Table 2 Clarification of zero-related terminology

From: Statistics or biology: the zero-inflation controversy about scRNA-seq data

In the current scRNA-seq literature, much ambiguity exists in the use of terms including “dropouts”, “excess zeros”, and “zero inflation” to describe the prevalence of zeros in scRNA-seq data [94]. We clarify the three terms by summarizing their various uses in the scRNA-seq field to facilitate our discussion.

Dropout or dropouts are widely used regarding the prevalence of zeros in scRNA-seq data. It was first introduced in the SCDE method paper: “dropout describes zero gene expression for the genes that show moderate or high expressions in only a proportion of cells [38]”. Hence, dropouts, as a data-driven concept, are not equivalent to either biological or non-biological zeros.
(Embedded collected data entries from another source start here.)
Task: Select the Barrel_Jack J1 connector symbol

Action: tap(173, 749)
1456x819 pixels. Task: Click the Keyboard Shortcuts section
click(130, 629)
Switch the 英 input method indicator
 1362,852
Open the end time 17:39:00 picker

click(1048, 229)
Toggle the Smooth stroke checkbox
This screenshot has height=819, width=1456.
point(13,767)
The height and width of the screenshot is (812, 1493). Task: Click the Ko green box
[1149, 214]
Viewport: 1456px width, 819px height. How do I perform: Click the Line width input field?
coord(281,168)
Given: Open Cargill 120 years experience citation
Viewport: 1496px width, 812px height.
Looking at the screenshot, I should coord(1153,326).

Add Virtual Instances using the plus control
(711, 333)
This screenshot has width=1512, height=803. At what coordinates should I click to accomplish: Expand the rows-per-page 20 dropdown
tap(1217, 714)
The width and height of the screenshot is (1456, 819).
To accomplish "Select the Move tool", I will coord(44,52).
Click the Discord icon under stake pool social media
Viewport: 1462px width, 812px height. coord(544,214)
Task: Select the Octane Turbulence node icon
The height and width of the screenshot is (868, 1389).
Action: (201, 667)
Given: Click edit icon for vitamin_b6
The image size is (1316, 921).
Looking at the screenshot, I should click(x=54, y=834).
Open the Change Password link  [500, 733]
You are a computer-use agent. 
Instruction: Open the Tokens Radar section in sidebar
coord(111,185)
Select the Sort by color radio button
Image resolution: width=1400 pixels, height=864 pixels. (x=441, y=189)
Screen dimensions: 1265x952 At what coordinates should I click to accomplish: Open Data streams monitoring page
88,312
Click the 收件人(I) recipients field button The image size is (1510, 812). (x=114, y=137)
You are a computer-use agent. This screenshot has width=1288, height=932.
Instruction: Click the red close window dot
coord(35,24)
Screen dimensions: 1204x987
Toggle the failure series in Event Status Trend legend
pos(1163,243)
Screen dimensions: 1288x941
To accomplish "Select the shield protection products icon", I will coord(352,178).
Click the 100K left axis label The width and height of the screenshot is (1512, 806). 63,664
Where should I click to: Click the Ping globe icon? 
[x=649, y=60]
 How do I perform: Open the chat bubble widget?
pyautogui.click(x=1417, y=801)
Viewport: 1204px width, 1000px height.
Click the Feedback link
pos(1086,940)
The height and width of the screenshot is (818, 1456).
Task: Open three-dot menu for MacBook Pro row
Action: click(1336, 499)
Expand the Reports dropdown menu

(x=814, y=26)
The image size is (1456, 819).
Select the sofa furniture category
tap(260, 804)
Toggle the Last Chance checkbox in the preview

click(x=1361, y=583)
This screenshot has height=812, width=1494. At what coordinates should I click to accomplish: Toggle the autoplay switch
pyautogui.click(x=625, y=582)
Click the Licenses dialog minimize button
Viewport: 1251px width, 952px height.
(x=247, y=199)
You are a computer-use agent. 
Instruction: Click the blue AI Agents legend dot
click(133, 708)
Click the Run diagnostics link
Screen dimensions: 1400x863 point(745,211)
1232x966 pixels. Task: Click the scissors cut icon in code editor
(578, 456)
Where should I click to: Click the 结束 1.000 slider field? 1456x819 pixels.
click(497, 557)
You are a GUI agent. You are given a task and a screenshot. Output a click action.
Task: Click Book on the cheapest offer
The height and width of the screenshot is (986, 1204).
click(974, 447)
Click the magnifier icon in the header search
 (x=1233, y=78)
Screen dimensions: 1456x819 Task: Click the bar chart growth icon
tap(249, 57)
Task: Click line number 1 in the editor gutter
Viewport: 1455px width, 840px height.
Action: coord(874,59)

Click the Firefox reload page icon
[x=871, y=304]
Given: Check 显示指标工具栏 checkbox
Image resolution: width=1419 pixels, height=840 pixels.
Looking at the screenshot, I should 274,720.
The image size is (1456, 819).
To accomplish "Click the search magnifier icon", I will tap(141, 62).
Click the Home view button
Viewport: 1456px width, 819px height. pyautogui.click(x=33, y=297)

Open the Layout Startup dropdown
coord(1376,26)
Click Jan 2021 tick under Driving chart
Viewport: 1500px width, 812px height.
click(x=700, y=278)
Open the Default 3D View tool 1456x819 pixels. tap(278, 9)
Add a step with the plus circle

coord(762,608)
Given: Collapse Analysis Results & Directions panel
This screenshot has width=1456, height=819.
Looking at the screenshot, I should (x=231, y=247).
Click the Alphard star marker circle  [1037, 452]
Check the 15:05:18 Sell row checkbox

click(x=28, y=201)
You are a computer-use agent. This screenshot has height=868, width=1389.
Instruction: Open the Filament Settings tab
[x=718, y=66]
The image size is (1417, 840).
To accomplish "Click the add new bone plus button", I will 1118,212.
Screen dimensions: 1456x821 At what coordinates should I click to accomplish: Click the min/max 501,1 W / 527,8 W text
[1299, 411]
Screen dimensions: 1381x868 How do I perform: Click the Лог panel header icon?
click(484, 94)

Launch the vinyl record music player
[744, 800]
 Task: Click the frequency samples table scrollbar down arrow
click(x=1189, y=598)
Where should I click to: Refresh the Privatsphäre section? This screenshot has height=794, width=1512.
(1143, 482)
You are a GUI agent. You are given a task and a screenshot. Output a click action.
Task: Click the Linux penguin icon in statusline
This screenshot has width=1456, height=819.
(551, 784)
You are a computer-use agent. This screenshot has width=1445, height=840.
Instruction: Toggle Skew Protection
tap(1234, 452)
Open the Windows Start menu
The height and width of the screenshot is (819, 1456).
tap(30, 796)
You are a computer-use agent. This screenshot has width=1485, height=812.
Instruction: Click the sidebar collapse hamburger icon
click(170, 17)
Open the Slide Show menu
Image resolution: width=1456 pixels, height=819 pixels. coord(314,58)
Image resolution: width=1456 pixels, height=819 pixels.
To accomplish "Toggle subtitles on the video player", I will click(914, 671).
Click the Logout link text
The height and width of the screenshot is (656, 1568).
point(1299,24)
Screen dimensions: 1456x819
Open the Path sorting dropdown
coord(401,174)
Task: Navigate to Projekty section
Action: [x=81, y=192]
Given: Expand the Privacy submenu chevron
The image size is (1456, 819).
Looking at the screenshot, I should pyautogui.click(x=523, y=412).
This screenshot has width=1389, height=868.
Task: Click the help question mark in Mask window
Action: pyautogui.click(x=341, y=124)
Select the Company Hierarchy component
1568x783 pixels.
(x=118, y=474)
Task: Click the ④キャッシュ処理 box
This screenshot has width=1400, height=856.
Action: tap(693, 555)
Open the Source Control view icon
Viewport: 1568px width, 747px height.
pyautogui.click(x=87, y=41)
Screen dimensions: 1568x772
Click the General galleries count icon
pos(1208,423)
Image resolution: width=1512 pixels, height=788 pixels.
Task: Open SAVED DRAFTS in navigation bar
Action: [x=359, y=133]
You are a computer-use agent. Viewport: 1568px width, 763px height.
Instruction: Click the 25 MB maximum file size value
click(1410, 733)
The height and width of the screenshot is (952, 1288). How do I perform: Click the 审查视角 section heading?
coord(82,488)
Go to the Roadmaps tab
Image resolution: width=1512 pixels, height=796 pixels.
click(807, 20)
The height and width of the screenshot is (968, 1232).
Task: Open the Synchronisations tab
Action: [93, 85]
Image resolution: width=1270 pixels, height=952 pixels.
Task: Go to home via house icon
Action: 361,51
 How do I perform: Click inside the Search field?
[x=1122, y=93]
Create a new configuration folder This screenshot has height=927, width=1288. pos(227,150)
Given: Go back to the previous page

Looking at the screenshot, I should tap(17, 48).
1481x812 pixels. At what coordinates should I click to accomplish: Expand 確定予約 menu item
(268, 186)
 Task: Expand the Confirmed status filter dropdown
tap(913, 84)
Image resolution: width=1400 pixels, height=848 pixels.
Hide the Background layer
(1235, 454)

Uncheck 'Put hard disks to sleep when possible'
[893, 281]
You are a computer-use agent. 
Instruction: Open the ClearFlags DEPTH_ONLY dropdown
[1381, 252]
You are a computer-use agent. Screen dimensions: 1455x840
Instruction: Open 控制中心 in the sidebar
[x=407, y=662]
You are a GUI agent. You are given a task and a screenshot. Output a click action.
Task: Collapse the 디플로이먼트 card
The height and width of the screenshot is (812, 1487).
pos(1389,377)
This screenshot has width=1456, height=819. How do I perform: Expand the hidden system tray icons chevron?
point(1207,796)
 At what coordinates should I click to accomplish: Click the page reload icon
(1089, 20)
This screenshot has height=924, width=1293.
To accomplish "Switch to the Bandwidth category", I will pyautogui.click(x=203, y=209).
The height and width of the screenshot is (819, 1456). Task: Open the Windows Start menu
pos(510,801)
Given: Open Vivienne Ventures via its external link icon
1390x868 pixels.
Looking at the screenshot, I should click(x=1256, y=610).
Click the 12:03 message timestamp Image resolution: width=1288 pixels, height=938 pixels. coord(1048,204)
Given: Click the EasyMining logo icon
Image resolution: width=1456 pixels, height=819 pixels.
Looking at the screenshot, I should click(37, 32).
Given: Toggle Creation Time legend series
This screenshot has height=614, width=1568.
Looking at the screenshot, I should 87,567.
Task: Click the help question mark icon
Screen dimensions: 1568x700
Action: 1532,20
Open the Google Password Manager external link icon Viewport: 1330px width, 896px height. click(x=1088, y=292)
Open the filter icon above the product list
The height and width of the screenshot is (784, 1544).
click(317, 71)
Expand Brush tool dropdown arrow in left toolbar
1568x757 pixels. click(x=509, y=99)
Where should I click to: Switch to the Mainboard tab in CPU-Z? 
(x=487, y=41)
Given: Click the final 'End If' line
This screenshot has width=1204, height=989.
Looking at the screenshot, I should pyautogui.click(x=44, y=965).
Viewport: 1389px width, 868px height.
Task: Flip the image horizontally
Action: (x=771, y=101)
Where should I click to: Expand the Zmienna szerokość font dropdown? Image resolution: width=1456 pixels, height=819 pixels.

Nevertheless, the use of “dropouts” in later papers became inconsistent and confusing: most papers meant non-biological zeros [20, 36, 40, 52, 55, 95, 96]; some meant non-biological zeros and low expression measurements [45, 97]; some meant all zeros [46, 47, 98]. In addition, “dropout” was often used as an adjective to mean the existence of many zeros [99]. Such inconsistent uses of “dropouts” are emphasized in a recent work [94]. To avoid possible confusion, we will not use “dropout” or “dropouts” in the following text.

Excess zeros are used in various ways: some papers referred to the larger proportion of zeros in scRNA-seq data than in bulk RNA-seq data [40]; some meant non-biological zeros [45, 96]; some meant the additional zeros that cannot be explained by the negative binomial (NB) model [97]. To avoid confusion, we will not use “excess zeros” in the following text.

Zero inflation, unlike the first two terms, is a statistical concept that depends on a specified model, i.e., a count distribution such as the Poisson distribution and the NB distribution [95]. It means the proportion of zeros that exceeds what is expected under the specified model [40]. We will use “zero inflation” in the following discussion because its definition has no ambiguity.